Lucrecia vaciló unos instantes.
—Por supuesto —dijo finalmente—. Iré a verlo ahora mismo. Mientras tanto, Sancha velará por Alfonso, pues esta noche mi esposo está muy débil.
—Es importante que hable con él en privado —dijo don Michelotto con expresión afable.
Mientras tanto, Alfonso fingía dormir. Tenía la esperanza de que, al verlo así, don Michelotto abandonase la estancia sin interrogarlo sobre lo ocurrido esa tarde en el balcón.
Lucrecia y Sancha abandonaron la estancia, pero antes de que hubieran llegado al final del corredor, oyeron la voz de don Michelotto, que las urgía a regresar.
Cuando llegaron el rostro de Alfonso tenía un tono azulado. Estaba muerto. —Debe de haber sufrido una hemorragia —explicó don Michelotto con aparente preocupación—. De repente, dejó de respirar.
Pero no dijo nada sobre las poderosas manos con las que había rodeado el cuello de Alfonso.
Lucrecia se arrojó sobre el cuerpo sin vida de su esposo, llorando desconsoladamente.
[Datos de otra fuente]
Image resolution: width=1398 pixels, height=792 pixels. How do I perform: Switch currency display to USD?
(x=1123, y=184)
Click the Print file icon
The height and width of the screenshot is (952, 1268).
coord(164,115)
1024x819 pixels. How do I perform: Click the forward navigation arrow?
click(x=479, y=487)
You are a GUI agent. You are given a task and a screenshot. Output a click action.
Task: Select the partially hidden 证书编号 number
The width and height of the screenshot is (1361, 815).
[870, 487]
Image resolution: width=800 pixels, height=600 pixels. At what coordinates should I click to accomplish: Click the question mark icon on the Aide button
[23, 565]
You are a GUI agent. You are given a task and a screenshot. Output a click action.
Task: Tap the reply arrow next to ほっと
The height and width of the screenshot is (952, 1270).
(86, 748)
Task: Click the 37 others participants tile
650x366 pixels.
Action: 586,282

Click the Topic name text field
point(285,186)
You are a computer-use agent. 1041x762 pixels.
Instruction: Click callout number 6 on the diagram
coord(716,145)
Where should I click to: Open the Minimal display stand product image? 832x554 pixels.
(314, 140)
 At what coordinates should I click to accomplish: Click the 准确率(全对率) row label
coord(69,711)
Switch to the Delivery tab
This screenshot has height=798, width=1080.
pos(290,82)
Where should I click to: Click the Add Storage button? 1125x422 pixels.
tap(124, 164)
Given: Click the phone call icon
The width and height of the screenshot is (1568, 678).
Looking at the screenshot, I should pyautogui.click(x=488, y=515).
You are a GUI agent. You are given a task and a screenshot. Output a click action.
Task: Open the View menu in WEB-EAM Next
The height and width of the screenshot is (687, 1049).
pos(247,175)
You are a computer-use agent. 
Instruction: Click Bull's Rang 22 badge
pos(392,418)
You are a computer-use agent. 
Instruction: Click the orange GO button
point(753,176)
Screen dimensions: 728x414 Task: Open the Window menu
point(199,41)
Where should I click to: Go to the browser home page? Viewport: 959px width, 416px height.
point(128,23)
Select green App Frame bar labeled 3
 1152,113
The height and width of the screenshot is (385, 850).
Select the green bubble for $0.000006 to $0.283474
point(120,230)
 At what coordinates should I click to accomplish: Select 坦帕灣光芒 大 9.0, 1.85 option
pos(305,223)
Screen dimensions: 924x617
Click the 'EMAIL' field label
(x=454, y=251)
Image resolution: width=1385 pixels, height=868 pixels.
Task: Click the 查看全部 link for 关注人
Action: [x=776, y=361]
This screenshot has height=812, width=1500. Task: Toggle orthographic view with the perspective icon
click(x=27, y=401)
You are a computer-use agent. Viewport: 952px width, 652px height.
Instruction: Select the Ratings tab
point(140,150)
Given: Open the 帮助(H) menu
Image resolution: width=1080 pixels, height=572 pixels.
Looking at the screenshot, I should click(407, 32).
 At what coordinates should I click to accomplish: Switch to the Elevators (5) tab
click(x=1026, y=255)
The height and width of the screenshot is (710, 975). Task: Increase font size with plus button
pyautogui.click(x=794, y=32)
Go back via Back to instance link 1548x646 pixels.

Pero Sancha se abalanzó sobre don Michelotto, maldiciéndolo mientras lo golpeaba una y otra vez en el pecho.
Cuando César entró en la estancia, Sancha saltó sobre él.
—¡Bastardo! —gritó—. ¡Maldito bastardo! Impío hijo del diablo —gritó mientras ee arañaba el cuello. Después empezó a tirarse del pelo sin parar de chillar, arrancándose un mechón tras otro de su largo y oscuro cabello.
Jofre no tardó en llegar. Abrazó a su esposa y aguantó sus golpes enloquecidos hasta que Sancha cesó en su actitud y empezó a llorar desconsoladarnente. Entonces la cogió en brazos y la llevó a sus estancias privadas.
Cuando César le pidió a don Michelotto que lo dejase a solas con Lucrecia, ella levantó la cabeza del pecho sin vida de su esposo y se volvió hacía su hermano.
—Nunca te perdonaré por lo que has hecho, César. Nunca —dijo, incapaz de contener el llanto—. Me has arrancado el corazón, pero nunca podrá ser tuyo, pues ya ni siquiera es mío. Todos sufriremos por lo que has hecho, hermano, incluso nuestros hijos.